[Start of section]
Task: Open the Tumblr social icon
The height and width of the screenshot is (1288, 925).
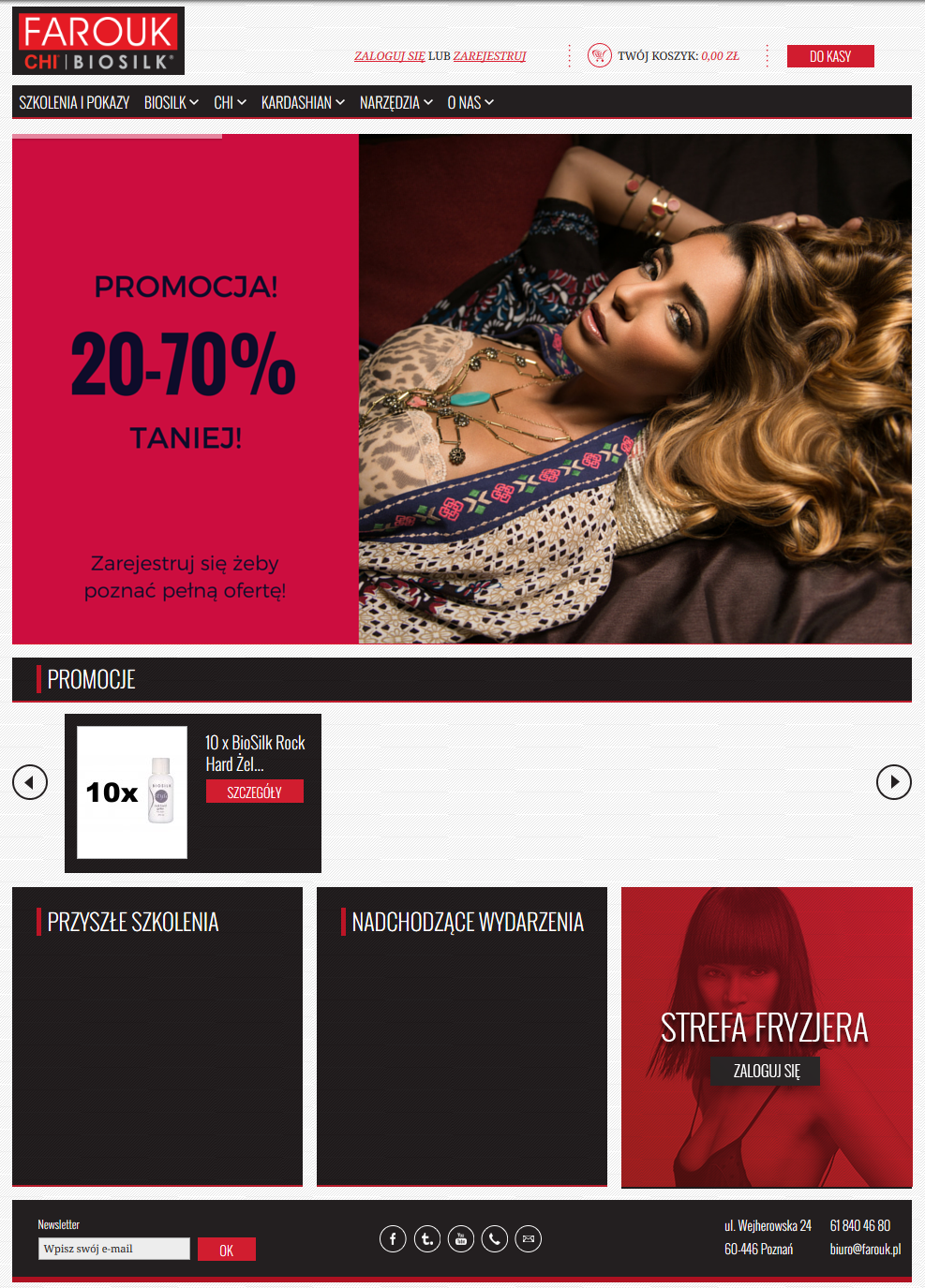Action: point(426,1239)
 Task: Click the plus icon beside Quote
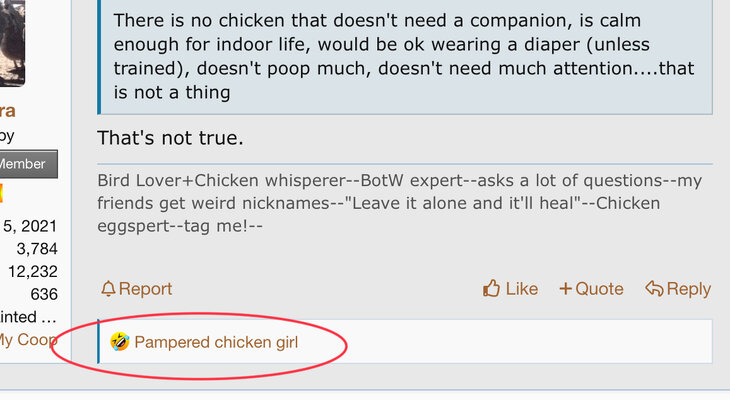(565, 289)
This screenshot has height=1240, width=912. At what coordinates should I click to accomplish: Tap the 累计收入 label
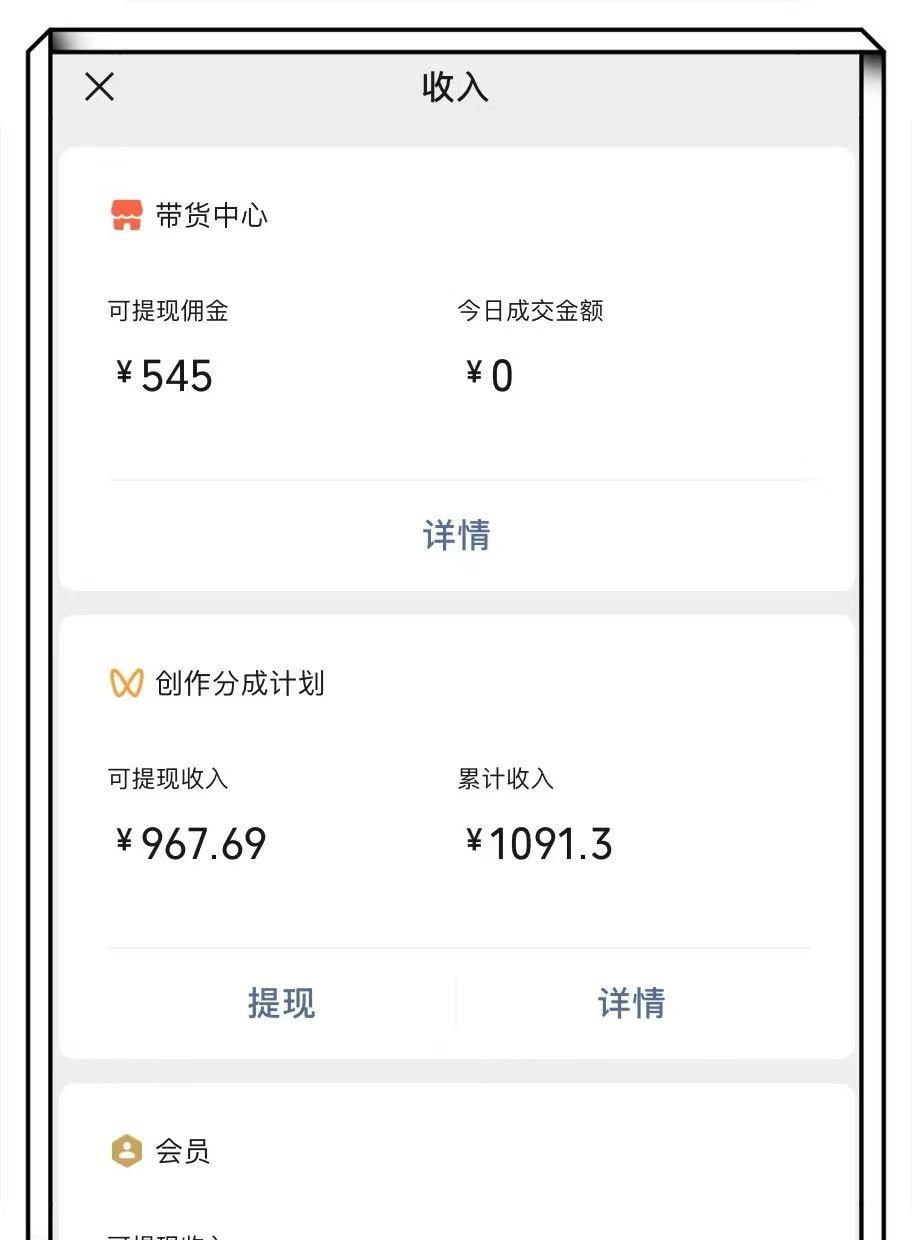point(505,779)
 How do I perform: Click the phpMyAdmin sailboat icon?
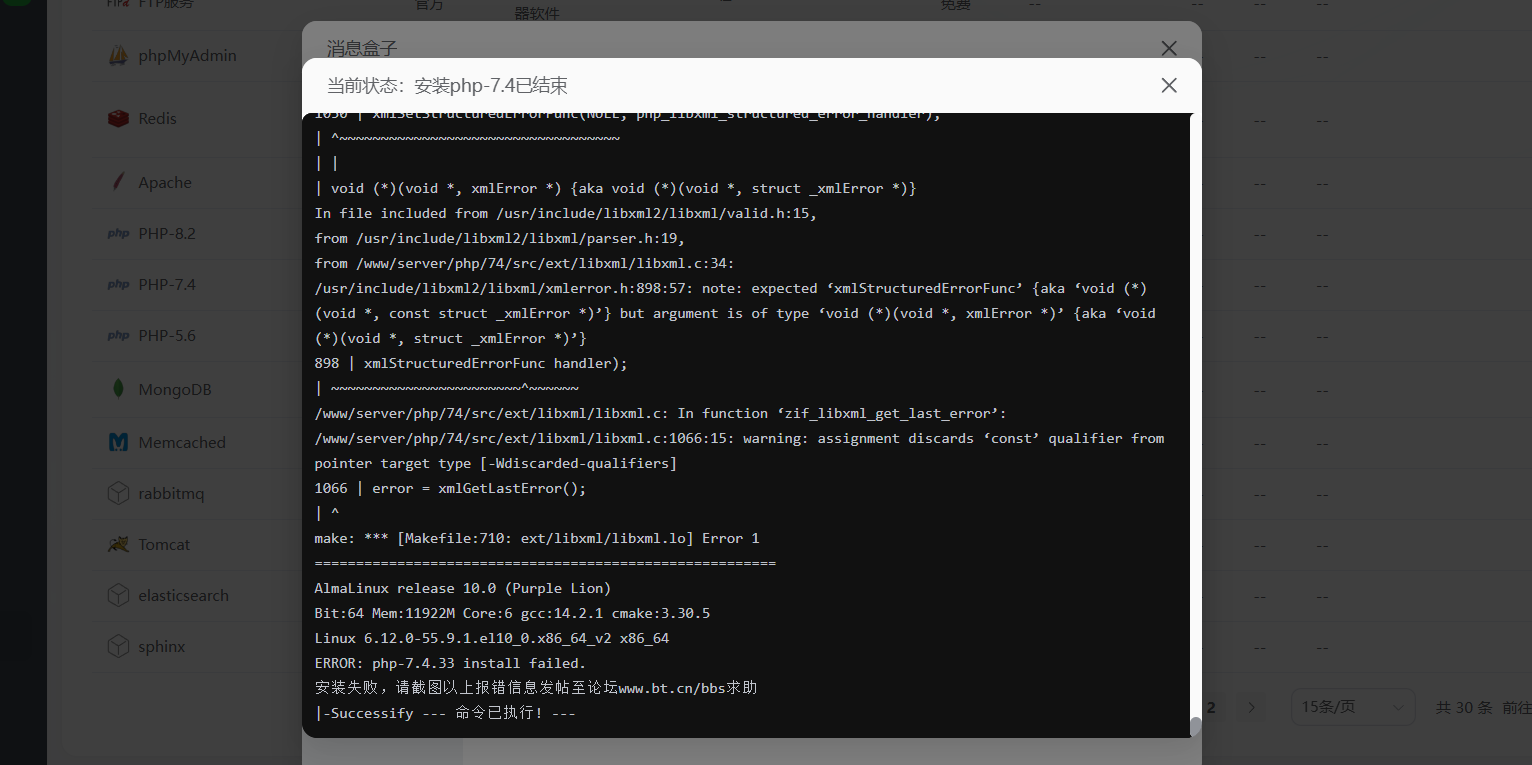118,56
[End of section]
*AIM OF THE EXERCISE*
Would you retype every line shown above exactly, leaving the pictures aside?

*OUTPUT BELOW*
Task: Open the Tumblr social icon
The height and width of the screenshot is (1288, 925).
Action: point(426,1239)
 Task: Click the plus icon beside Quote
(565, 289)
This screenshot has height=1240, width=912. At what coordinates should I click to accomplish: Tap the 累计收入 label
point(505,779)
 How do I perform: Click the phpMyAdmin sailboat icon?
118,56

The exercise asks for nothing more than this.